Chance for a year-end tax deal is fading

By Richard Rubin and Siobhan Hughes | The Wall Street Journal | Dec 7, 2015 | wsj.com

The chances of a big year-end tax deal are fading as lawmakers struggled to reach agreement on what to do about dozens of lapsed and expiring tax breaks.

Republican and Democratic negotiators have been working for weeks to reach a deal that would let each side turn some of its favored temporary breaks into permanent policy, including the research and development tax credit and expanded tax credits for low-income and middle-income families.

“I would never say it’s too late, but we’re running out of time,” Sen. John Cornyn (R., Texas) said on Monday. The talks about a bigger deal haven’t ended, Mr. Cornyn said. But odds are increasing that Congress will turn to its fallback plan – a proposal that would revive breaks that lapsed at the end of 2014 through the end of 2016.

Ron Wyden of Oregon, the top Democrat on the Senate Finance Committee, said senators at least want to avoid replicating last year’s effort, when they passed a bill in mid-December that lasted only through Dec. 31.

“It’s a very fluid situation. We spent the whole weekend, essentially, discussing this issue,” Mr. Wyden said. “This debate has a variety of movable parts.”

One option is for the House of Representatives to pass the fallback plan soon while negotiators continue to discuss the bigger deal.

The breaks in play include bonus depreciation, the ability to deduct state sales taxes, faster writeoffs for small businesses and the production tax credit for wind energy.
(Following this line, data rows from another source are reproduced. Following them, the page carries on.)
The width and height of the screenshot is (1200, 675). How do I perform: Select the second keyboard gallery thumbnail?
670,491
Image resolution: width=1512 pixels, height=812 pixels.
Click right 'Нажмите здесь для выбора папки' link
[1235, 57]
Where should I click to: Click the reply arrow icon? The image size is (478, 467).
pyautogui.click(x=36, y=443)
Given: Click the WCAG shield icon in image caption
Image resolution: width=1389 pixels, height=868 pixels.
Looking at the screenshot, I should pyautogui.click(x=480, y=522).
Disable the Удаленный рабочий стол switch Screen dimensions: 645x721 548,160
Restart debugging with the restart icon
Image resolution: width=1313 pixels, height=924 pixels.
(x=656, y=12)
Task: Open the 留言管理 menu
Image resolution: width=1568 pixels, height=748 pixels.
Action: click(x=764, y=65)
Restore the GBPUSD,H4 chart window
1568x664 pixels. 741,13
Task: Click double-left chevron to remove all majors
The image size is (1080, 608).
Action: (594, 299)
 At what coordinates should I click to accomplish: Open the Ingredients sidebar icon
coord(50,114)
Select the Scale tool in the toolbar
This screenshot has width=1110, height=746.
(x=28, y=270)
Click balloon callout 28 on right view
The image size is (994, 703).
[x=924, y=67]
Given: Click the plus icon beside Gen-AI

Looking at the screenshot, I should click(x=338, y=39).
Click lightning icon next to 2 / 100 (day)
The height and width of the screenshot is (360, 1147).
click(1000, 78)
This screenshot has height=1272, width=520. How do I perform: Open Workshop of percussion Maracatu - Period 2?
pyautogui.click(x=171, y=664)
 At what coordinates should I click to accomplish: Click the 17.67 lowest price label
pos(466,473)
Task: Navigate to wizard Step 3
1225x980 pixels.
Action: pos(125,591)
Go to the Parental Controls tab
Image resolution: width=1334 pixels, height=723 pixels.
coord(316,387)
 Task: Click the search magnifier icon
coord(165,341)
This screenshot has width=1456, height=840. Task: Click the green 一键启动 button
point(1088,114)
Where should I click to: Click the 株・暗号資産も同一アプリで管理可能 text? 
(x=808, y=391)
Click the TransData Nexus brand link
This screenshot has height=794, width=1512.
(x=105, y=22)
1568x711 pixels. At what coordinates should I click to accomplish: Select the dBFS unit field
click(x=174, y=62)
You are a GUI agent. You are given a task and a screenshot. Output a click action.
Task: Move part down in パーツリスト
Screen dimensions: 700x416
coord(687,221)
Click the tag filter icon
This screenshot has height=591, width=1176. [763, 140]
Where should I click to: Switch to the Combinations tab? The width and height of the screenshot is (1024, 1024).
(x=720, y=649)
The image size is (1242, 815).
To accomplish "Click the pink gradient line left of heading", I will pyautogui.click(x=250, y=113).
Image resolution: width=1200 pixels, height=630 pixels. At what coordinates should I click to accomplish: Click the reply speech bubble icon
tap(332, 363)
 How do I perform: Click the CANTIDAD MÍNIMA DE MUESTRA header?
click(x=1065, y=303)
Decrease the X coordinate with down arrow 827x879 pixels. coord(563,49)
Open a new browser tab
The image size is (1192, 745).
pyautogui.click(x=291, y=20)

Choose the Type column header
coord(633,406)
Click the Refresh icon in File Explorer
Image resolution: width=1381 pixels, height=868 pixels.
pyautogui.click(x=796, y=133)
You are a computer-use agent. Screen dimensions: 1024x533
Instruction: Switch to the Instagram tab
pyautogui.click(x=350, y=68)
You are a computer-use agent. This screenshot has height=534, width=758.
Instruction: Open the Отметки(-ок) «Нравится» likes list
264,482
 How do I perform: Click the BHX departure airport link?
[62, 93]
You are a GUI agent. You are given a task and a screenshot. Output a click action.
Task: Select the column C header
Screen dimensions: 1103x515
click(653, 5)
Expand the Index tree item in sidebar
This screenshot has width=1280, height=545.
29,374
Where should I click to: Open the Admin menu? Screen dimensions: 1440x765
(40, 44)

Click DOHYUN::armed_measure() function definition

Those breaks, known as the “tax extenders,” routinely lapse and get revived retroactively, sapped of nearly all incentive effect. That pattern frustrates taxpayers and members of Congress, who vow never to let it happen again and then do so.

The breaks for low-income families – a priority for the Obama administration – don’t expire until the end of 2017. Lawmakers had also been talking about using the bill to delay Obamacare’s medical device tax and so-called “Cadillac tax” on high-cost employer-sponsored health insurance plans, but making major changes to Obamacare is always politically fraught for both parties.

The proposed package was getting bigger, too, raising concerns among lawmakers about the merits of adding hundreds of billions of dollars to the budget deficit. House Minority Leader Nancy Pelosi of California told fellow Democrats on Monday that there is “very little support” for the tax package as now written, in part because Republicans rejected indexing the $1,000 child tax credit for inflation.

“We recognize the clock is ticking,” said Rep. Kevin Brady (R., Texas), chairman of the House Ways and Means Committee. “I’m still hopeful we can have a pro-growth package of permanency, and those negotiations are still ongoing.”